# Goal of the exercise:
Your answer should be the lines below from the one holding "This screenshot has height=921, width=1474." through the one holding "Screen dimensions: 1372x772", copied exactly and with nothing else.

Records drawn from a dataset
- - - - -
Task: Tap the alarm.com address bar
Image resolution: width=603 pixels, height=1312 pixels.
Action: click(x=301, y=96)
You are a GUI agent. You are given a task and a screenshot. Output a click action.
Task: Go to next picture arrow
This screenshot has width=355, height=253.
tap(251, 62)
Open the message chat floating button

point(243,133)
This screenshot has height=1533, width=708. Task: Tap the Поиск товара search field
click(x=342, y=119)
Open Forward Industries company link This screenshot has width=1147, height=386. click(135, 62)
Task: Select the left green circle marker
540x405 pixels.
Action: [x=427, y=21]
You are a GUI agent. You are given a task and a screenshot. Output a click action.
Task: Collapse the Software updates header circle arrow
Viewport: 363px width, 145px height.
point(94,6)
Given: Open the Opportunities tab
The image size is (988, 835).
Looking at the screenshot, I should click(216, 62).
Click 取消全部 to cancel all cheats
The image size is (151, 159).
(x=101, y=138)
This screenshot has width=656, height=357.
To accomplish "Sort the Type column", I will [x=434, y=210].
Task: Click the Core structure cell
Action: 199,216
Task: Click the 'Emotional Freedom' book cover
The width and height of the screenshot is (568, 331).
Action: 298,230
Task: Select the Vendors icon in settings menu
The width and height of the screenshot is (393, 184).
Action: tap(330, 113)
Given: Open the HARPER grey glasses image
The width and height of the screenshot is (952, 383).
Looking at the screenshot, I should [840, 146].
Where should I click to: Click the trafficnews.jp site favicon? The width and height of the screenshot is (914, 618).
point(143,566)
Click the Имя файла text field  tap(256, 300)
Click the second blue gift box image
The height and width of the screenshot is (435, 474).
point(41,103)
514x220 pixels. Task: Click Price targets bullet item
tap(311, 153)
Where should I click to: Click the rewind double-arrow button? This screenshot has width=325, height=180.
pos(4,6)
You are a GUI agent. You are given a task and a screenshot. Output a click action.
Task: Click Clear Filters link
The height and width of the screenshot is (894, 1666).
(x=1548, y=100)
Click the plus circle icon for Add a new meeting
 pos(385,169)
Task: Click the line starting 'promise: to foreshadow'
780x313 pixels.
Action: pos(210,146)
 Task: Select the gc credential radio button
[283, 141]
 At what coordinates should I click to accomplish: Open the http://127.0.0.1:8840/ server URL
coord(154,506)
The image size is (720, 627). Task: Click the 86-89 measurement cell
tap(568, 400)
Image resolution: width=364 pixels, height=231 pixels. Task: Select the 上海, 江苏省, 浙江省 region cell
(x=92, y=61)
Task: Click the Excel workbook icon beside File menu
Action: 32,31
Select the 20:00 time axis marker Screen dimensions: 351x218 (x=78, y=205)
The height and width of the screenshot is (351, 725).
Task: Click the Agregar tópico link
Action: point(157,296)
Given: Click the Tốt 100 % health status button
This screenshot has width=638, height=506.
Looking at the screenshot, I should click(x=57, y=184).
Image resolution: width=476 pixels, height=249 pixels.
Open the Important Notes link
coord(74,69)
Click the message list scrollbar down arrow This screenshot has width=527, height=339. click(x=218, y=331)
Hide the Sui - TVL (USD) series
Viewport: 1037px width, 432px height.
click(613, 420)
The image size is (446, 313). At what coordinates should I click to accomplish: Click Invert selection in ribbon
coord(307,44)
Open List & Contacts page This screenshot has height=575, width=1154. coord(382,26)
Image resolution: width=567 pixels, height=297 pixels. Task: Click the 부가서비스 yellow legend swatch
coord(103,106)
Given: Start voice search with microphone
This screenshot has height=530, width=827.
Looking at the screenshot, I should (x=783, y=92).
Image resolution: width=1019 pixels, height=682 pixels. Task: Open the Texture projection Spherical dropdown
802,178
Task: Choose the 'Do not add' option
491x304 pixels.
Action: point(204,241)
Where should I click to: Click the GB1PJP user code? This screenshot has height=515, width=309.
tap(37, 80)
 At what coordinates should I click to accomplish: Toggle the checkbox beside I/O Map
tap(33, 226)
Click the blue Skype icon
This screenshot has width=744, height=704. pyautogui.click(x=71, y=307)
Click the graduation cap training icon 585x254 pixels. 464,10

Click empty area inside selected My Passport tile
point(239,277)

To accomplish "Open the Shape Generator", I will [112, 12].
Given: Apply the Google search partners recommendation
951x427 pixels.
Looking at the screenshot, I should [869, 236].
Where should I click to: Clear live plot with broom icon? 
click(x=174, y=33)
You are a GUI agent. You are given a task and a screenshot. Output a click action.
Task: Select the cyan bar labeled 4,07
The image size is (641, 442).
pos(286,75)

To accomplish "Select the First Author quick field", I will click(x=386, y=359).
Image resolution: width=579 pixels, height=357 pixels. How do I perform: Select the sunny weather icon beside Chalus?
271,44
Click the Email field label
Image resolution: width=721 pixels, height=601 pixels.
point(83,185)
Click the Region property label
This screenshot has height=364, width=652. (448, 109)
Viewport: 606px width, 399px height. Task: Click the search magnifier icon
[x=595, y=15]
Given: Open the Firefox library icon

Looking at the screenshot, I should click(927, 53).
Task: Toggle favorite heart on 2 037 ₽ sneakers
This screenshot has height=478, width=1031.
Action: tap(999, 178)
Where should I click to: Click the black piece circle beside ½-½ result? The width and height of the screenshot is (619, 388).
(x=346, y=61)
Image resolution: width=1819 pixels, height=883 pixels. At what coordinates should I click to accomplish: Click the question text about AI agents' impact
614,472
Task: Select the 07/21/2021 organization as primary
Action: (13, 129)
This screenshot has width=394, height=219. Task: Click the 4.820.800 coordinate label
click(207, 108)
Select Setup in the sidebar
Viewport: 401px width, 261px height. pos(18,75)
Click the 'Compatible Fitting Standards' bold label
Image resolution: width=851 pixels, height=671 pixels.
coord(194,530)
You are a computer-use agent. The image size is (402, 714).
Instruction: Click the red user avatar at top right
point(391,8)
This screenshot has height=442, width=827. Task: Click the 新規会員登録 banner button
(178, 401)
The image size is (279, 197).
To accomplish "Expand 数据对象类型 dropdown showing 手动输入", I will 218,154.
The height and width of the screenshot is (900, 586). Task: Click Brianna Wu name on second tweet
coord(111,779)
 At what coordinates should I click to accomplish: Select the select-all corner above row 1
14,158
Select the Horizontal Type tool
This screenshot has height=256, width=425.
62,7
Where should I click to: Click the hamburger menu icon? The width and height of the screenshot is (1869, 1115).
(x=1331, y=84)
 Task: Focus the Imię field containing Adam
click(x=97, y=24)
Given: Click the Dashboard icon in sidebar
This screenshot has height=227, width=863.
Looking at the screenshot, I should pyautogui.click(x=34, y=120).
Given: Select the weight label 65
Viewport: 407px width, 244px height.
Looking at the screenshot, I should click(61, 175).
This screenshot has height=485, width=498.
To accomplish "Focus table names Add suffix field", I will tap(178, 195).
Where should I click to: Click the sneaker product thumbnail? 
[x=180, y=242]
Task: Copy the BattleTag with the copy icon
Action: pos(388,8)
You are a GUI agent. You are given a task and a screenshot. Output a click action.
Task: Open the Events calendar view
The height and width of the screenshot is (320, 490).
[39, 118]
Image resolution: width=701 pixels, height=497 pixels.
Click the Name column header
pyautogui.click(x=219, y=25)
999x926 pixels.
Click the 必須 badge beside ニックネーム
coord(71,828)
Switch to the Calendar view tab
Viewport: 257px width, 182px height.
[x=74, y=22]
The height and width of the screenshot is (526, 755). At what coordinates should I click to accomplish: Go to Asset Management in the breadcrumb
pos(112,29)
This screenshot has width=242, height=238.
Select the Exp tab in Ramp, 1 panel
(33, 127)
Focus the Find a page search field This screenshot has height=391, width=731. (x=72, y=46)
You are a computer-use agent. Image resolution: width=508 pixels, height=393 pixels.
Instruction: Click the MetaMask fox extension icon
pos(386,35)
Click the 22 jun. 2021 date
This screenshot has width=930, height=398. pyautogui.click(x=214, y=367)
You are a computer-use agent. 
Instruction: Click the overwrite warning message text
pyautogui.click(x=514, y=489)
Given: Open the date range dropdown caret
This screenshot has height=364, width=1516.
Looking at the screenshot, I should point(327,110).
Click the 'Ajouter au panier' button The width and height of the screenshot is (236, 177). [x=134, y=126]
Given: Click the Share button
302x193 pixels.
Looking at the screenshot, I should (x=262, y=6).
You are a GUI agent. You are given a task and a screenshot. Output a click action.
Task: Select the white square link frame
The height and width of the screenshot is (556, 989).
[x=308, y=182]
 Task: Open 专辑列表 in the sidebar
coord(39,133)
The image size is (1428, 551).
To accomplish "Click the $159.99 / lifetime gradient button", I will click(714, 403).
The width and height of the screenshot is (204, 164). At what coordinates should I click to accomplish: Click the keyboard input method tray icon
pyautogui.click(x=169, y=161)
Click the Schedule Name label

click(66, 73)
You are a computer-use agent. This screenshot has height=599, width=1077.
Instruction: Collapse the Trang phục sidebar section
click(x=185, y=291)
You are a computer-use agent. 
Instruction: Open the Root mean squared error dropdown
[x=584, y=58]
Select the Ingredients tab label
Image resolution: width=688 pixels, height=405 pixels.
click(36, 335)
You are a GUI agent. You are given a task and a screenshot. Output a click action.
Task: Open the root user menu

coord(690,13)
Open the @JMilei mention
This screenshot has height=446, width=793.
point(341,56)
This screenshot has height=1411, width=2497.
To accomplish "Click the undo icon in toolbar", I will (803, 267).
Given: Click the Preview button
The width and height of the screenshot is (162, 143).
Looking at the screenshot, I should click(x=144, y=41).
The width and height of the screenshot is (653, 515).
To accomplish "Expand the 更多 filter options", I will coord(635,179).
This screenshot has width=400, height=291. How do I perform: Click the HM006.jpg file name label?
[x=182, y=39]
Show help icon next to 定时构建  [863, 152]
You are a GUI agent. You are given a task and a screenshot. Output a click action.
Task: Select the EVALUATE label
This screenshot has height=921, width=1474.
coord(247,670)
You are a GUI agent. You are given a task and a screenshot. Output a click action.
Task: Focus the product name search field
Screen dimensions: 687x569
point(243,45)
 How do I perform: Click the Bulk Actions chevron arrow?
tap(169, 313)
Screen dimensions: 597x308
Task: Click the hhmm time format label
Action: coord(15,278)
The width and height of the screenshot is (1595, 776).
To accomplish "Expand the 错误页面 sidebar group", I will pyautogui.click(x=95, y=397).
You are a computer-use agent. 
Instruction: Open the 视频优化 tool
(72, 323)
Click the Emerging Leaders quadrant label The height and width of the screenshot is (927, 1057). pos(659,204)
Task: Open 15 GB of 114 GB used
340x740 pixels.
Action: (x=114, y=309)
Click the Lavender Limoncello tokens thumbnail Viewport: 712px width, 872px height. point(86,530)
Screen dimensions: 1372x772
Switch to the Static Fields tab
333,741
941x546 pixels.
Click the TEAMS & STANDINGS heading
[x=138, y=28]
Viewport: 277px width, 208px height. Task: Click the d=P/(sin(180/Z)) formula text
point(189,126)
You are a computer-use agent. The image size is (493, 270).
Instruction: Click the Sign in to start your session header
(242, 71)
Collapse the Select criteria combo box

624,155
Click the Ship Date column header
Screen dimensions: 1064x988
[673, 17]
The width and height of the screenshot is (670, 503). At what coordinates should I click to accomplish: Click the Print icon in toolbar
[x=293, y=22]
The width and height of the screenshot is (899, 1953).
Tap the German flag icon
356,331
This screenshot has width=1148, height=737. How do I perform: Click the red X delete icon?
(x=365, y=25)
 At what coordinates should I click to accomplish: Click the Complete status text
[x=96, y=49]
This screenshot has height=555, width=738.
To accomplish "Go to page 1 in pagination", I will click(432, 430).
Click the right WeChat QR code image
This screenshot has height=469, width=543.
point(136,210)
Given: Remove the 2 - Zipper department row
- - - - -
# Exercise answer:
This screenshot has height=921, width=1474.
coord(247,670)
You are a GUI agent. You are given a task and a screenshot. Output a click action.
Task: Focus the product name search field
Screen dimensions: 687x569
point(243,45)
 How do I perform: Click the Bulk Actions chevron arrow?
tap(169, 313)
Screen dimensions: 597x308
Task: Click the hhmm time format label
Action: coord(15,278)
The width and height of the screenshot is (1595, 776).
To accomplish "Expand the 错误页面 sidebar group", I will pyautogui.click(x=95, y=397).
You are a computer-use agent. 
Instruction: Open the 视频优化 tool
(72, 323)
Click the Emerging Leaders quadrant label The height and width of the screenshot is (927, 1057). pos(659,204)
Task: Open 15 GB of 114 GB used
340x740 pixels.
Action: (x=114, y=309)
Click the Lavender Limoncello tokens thumbnail Viewport: 712px width, 872px height. point(86,530)
Screen dimensions: 1372x772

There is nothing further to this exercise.